でも、未体験の田舎暮らしは語りたいことが満載。
もっとも感動した場所を締めくくりにしたいと思う。
カントリーハウスから少し車で走ったところに、花崗岩(かこうがん)でできた小さい山がある。
この中腹に清水が湧いて、小さな泉があるのだという。
夕方でもまだ暑い陽が照り付ける、白い石灰質の山道をてくてく歩いていくと、やがてせせらぎが流れる森に入る。
頬を流れるひんやりした空気。薄暗い木立。
段差のある小川を、上流に登っていく。
すると、広く浅くなって、流れがゆったりとした部分に、木漏れ日が細いいくつもの帯になって射しこんでいる。
奥の暗さと、光のまばゆさに目が眩む。
そこには、黒い翅をもつ蝶のようなものが、光の帯の間を飛び回っている。
いくつも、いくつも。
エメラルドグリーンとターコイスブルーを時折きらめかせながら、二つの影はもつれ合い離れ、また追いかけて踊る。
これは、現実なのかしら?自分はどこにいるの?
まるで、ディズニーの映画のワンシーン。
なんとかカメラで撮りたいと思っても、ひらひらと舞いながら枠から消えてしまうし、動いているからこそ煌(きら)めくのだ。

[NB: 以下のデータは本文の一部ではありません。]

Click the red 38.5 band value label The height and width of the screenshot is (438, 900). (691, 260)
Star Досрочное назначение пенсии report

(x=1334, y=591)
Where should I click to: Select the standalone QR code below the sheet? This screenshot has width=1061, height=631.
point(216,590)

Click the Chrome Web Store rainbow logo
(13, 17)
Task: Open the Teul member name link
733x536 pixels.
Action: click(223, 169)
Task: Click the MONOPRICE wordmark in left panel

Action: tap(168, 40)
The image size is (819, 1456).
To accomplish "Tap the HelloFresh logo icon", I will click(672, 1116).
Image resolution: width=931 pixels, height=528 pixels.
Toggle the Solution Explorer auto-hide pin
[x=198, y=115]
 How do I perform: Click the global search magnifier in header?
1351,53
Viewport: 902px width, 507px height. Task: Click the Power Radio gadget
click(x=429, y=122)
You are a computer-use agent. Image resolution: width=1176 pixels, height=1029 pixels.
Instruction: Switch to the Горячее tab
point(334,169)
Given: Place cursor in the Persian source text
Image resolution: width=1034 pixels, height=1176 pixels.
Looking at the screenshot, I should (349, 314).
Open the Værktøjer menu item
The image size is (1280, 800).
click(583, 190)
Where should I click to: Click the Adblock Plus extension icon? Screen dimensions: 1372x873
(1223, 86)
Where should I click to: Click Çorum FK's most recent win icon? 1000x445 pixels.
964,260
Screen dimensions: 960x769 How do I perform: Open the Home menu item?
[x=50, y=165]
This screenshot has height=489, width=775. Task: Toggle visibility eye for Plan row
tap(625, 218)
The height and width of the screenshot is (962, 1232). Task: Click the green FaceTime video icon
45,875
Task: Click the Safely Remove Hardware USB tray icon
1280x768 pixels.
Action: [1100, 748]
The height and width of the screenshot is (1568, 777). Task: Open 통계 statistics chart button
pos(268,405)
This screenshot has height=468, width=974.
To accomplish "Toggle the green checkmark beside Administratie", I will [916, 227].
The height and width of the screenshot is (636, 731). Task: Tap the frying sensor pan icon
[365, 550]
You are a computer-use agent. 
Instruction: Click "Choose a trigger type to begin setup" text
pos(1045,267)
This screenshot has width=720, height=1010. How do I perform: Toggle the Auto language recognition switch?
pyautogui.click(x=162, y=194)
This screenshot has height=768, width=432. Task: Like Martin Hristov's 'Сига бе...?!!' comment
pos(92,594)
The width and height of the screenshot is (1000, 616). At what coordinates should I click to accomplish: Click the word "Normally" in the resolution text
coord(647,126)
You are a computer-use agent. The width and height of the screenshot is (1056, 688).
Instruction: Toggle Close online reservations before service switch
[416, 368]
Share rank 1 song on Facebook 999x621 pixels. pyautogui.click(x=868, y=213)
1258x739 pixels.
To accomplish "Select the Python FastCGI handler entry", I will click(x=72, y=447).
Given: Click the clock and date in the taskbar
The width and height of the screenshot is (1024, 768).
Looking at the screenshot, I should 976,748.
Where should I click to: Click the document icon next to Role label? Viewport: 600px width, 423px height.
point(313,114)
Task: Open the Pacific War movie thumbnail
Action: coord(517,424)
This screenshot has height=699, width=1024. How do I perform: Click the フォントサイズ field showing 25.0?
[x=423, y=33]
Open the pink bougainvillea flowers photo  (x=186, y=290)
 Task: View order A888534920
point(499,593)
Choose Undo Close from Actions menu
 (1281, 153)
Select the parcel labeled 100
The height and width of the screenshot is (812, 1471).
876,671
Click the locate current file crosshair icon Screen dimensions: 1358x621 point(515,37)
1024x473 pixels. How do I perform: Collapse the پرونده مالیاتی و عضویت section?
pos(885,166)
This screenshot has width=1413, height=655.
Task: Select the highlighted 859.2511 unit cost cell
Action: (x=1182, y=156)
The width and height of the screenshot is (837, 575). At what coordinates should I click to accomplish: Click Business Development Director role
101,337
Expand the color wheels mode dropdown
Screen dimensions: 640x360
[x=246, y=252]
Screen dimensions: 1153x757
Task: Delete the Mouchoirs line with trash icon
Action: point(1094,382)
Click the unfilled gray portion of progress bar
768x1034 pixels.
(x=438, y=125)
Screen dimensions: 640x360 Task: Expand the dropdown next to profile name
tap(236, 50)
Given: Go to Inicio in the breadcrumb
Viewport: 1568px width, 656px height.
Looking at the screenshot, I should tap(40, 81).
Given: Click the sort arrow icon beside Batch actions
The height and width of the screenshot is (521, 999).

何枚もトライしながら絶対につかめない、もしかしたら掴(つか)んではいけない瞬間。
諦(あきら)めてぼうっと眺めていると、徐々に光に慣れ、それが糸のように細いトンボだということに気が付いた。
岩場や木の枝に、数多くのそれが翅を休めている。
日本ではハグロトンボという。
はばたきがひらひらと緩いので、飛んでいるときは残像で4枚の翅が6枚にも見える。
近づけばまたふっといなくなってしまうので、遠くからようやく撮ることができた。
青と、緑。
そして下がお気に入りの一枚。
源流は小さな泉。
石灰によりターコイスブルーをしている。
小さな泉の周りには、藪をかき分けて通る細い道がある。
ぐるりと回って、開けたところに腰かける。
しかし、近づけば透明度は高く、水温は低い。
小さい魚がいるなんて!
帰る道、森から出るころは陽は斜めになり、草原の影が長い。
なにか、映画の中に入って、そして抜けてきたみたい。
私はカタツムリ。
ゆっくり食べ、ゆっくり歩く。
遅いということは、エレガントなのだ。
ファストとつくもの、ファストフード、ファストファッション、、
世の中の早いサイクルに合わせれば、エレガントは消えてしまう。
特別なもの、特別な場所、それが、プレシャスでラグジュアリーでエクスクルーシブなもの。
それは、作り手も時間をかけて、買う人も時間をかけて探すもの。
「流されてはいけない。自分がいいと思うことをしなさい。自分がいいと思うものを作りなさい。」
それが、カントリライフの啓示。